Start of Dataset content

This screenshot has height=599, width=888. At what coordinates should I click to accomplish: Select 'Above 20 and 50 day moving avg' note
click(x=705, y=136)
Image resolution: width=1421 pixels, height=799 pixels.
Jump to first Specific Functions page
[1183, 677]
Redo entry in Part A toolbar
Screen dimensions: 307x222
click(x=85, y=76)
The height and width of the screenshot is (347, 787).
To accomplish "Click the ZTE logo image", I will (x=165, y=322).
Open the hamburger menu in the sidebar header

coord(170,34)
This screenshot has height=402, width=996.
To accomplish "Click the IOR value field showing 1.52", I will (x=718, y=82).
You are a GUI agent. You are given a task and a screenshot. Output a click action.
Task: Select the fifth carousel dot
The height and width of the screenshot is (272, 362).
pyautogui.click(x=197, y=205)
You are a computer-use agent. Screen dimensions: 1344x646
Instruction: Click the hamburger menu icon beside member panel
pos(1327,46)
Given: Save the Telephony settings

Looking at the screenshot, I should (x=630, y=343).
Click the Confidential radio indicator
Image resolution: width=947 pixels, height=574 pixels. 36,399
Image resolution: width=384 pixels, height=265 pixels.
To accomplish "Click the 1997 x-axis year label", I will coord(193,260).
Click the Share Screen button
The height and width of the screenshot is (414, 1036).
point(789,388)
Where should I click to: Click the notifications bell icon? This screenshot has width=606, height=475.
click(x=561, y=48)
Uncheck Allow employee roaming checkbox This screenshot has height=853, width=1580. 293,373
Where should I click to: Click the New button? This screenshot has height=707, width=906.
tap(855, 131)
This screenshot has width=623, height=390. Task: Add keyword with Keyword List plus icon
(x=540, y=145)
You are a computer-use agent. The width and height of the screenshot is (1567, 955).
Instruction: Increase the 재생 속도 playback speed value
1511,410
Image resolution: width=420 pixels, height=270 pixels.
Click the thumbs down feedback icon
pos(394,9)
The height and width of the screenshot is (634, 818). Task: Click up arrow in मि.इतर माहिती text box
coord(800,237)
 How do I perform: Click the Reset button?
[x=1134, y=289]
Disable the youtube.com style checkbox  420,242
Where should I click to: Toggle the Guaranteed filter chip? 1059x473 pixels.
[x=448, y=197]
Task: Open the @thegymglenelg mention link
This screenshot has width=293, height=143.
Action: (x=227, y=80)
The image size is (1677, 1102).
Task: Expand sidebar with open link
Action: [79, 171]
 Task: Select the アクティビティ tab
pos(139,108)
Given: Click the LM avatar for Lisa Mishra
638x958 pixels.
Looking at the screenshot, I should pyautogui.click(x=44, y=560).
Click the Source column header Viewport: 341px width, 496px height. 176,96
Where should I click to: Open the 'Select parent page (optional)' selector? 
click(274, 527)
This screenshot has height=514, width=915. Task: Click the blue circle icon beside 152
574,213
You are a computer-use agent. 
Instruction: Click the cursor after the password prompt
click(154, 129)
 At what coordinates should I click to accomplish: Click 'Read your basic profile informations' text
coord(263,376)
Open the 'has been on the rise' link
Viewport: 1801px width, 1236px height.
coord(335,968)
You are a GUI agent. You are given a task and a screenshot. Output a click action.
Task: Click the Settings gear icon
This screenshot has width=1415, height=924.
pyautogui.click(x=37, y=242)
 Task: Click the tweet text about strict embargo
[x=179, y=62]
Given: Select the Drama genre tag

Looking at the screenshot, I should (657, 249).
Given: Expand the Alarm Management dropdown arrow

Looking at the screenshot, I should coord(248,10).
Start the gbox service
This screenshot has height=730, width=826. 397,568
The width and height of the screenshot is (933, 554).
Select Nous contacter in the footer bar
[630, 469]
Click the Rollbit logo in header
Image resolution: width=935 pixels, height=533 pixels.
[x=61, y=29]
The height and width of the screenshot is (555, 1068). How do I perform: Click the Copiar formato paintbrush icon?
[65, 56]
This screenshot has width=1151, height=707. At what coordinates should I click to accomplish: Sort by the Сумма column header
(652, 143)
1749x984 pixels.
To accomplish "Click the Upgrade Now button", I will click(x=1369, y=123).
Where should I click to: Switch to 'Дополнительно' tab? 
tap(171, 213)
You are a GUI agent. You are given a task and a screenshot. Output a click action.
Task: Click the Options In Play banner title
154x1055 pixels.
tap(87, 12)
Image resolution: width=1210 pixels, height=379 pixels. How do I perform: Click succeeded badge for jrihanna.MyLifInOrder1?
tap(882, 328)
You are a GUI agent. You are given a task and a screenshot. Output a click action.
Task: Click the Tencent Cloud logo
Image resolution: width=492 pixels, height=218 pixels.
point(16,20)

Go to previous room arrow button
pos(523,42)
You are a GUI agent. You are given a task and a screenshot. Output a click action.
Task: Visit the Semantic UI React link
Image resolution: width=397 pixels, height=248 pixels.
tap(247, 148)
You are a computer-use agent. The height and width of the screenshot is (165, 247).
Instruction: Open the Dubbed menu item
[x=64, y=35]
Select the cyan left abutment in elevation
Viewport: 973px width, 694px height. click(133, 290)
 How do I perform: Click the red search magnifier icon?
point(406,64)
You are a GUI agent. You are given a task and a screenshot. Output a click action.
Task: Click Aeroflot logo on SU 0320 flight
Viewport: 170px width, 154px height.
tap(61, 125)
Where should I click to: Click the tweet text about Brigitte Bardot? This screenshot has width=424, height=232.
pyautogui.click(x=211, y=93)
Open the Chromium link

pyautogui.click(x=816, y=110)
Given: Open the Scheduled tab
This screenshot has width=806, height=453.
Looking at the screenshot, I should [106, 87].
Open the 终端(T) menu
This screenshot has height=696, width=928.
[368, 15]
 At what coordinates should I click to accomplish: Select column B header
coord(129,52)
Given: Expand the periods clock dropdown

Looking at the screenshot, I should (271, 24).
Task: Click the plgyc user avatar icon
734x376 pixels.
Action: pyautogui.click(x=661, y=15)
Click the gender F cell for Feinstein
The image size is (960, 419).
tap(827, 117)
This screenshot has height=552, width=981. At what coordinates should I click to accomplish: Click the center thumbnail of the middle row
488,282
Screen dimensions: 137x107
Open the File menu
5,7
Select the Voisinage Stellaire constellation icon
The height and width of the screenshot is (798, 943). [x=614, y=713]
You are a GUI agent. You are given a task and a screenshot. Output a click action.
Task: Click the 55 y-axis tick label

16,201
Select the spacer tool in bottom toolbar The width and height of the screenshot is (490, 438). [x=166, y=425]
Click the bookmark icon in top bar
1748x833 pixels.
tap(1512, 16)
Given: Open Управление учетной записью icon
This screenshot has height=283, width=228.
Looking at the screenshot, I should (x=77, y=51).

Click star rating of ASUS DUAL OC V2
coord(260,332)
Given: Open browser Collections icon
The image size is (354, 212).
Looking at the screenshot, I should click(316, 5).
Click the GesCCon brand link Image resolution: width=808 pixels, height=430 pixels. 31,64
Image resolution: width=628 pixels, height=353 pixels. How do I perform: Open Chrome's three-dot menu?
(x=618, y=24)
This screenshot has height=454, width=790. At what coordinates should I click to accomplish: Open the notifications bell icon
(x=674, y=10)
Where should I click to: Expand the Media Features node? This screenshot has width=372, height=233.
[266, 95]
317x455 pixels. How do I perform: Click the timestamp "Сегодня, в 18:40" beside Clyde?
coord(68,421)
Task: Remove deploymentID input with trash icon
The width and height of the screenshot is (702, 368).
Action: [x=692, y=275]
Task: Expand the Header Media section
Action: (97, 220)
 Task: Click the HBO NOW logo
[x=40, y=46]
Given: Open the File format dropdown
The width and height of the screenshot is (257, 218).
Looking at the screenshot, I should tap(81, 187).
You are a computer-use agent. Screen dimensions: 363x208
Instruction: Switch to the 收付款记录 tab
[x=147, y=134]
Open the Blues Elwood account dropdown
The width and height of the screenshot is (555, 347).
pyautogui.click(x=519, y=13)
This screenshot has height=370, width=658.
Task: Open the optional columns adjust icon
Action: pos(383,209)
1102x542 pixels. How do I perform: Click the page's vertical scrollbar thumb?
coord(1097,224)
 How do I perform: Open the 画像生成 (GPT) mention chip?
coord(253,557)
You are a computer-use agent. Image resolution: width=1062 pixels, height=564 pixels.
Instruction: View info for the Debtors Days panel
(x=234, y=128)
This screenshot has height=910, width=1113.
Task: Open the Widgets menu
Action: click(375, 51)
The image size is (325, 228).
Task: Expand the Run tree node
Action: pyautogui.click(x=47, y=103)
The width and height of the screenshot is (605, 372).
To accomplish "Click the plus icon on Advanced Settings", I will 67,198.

End of Dataset content

● **Exercise instructions**: Starting at the first line and ending at the line that contains "Image resolution: width=947", retype every line without any change.

● **Response**:
This screenshot has height=599, width=888. At what coordinates should I click to accomplish: Select 'Above 20 and 50 day moving avg' note
click(x=705, y=136)
Image resolution: width=1421 pixels, height=799 pixels.
Jump to first Specific Functions page
[1183, 677]
Redo entry in Part A toolbar
Screen dimensions: 307x222
click(x=85, y=76)
The height and width of the screenshot is (347, 787).
To accomplish "Click the ZTE logo image", I will (x=165, y=322).
Open the hamburger menu in the sidebar header

coord(170,34)
This screenshot has height=402, width=996.
To accomplish "Click the IOR value field showing 1.52", I will (x=718, y=82).
You are a GUI agent. You are given a task and a screenshot. Output a click action.
Task: Select the fifth carousel dot
The height and width of the screenshot is (272, 362).
pyautogui.click(x=197, y=205)
You are a computer-use agent. Screen dimensions: 1344x646
Instruction: Click the hamburger menu icon beside member panel
pos(1327,46)
Given: Save the Telephony settings

Looking at the screenshot, I should (x=630, y=343).
Click the Confidential radio indicator
Image resolution: width=947 pixels, height=574 pixels. 36,399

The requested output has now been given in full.